Maria das Graças Santos, coordenadora estadual do MTST e líder comunitária da ocupação, também reconhece a importância dessas ações. “É importante tirar as crianças da rua e, até mesmo, incentivá-las a um outro meio. Os filmes trazem ideias diferentes, então só nos resta abraçar eventos como esses, recebendo de braços abertos”, enfatizou Maria das Graças com olhos de contentamento, observando as crianças no local.
Parceria
A exibição se fez possível através da parceria com o Coletivo Camaleão Urbano, que desde 2018, promove ações socioeducativas ambientais na Ocupação Beatriz Nascimento, além de projetos com urbanismo colaborativo realizando ações junto a outras pessoas, entidades e órgãos. “Acho que o cinema é uma ferramenta incrível e que alcança as crianças muito bem. Há relatos na ocupação de adolescentes que se sentem deprimidos por conta da condição social. Além da raça, da cor, tem a questão financeira e, quando junta esses dois, fica bem difícil pra pessoa se empoderar e se reerguer para trabalhar. Vejo o audiovisual como uma ferramenta de empoderamento”, destacou a arquiteta e urbanista Dauane Santana, do Coletivo Camaleão Urbano, que já enxerga a parceria com a Egbé como de longa data. “A Egbé tem um propósito sensacional que a gente vê pouco aqui no nosso estado, criar essa rede vai ampliar o horizonte, e a gente vai alcançar mais pessoas combatendo a discriminação, levando o empoderamento para quem precisa”, afirmou entusiasmada.

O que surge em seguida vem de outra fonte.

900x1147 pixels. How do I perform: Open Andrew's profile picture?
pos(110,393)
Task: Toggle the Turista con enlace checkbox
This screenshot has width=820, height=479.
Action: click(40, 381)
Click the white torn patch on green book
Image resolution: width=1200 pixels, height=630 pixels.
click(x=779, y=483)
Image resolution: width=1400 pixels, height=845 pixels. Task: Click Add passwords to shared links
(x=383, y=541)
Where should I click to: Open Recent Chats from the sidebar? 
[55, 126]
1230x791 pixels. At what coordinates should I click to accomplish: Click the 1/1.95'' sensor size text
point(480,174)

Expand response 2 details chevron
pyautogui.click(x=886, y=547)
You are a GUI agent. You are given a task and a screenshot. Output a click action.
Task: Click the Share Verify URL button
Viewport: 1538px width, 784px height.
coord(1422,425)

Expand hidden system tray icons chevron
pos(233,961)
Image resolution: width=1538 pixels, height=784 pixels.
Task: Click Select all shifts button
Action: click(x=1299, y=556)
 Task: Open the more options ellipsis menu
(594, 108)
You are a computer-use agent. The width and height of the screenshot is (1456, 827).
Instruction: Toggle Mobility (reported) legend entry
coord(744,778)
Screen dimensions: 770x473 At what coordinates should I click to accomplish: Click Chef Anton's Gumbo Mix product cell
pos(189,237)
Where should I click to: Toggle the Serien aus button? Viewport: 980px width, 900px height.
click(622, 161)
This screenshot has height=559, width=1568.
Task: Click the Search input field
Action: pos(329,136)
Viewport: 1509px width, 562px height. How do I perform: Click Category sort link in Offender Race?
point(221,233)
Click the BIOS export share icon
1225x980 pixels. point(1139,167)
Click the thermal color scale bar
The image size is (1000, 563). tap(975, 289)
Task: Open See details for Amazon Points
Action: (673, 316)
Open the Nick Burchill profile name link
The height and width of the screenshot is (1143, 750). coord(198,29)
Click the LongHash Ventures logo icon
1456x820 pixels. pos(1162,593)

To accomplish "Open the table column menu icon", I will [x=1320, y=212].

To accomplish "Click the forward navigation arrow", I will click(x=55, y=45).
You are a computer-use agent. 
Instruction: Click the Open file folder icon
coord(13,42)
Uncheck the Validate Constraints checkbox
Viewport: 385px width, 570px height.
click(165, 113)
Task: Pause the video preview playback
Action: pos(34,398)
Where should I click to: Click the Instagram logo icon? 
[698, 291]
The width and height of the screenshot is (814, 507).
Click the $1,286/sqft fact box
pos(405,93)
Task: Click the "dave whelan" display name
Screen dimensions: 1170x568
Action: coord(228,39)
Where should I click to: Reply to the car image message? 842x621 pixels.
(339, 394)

Rubia dos Santos vive na ocupação com suas filhas e netos e também vê com bons olhos eventos como o realizado no dia 12. “Nossas crianças não saem, ficam muito presas aqui dentro, então essa é a diversão que a gente tem. Elas brincam e aprendem muitas coisas com os filmes. Nós, que somos mães, também ficamos felizes vendo nossos filhos e netos alegres, brincando e sendo felizes. Está sendo uma tarde muito alegre”, reforçou.
Fotos: Odara Evans / Egbé
Exibições
Òpárá de Òsùn quando tudo nasce, com direção de Pâmela Peregrino, traz uma história da Orixá das águas doces Òsùn, a deusa da fertilidade no Candomblé, foi o primeiro curta a ser exibido. Luciana Oliveira destaca que, além de ser uma animação, o filme também se conecta com algumas religiões de matriz africana ao dia 12, fazendo sincretismo com Nossa Senhora da Aparecida. O dia 12, explica, também é dia de Erê, ser espiritual infantil. “Achamos legal trazer esse filme porque além de causar diversão no público, fazemos essa conexão importante com a data”, destacou.
Logo em seguida, foi exibido Lily’s hair, com direção de Raphael Gustavo da Silva, trazendo a história de uma garota negra que não gosta dos seus cabelos, mas que com a ajuda de Caio, seu amigo cadeirante, tenta ter os cabelos do jeito que sempre sonhou. Para A.S. de oito anos, esse foi seu favorito. “Achei a cartomante interessante porque prevê o futuro e gostei muito da música”, afirmou, tentando equilibrar o saco de pipoca no colo, companhia ideal para uma tarde com filmes. Já M. O. disse ter tido o Òpárá de Òsùn como preferido, com seus personagens e cenários compostos por massinha de modelar.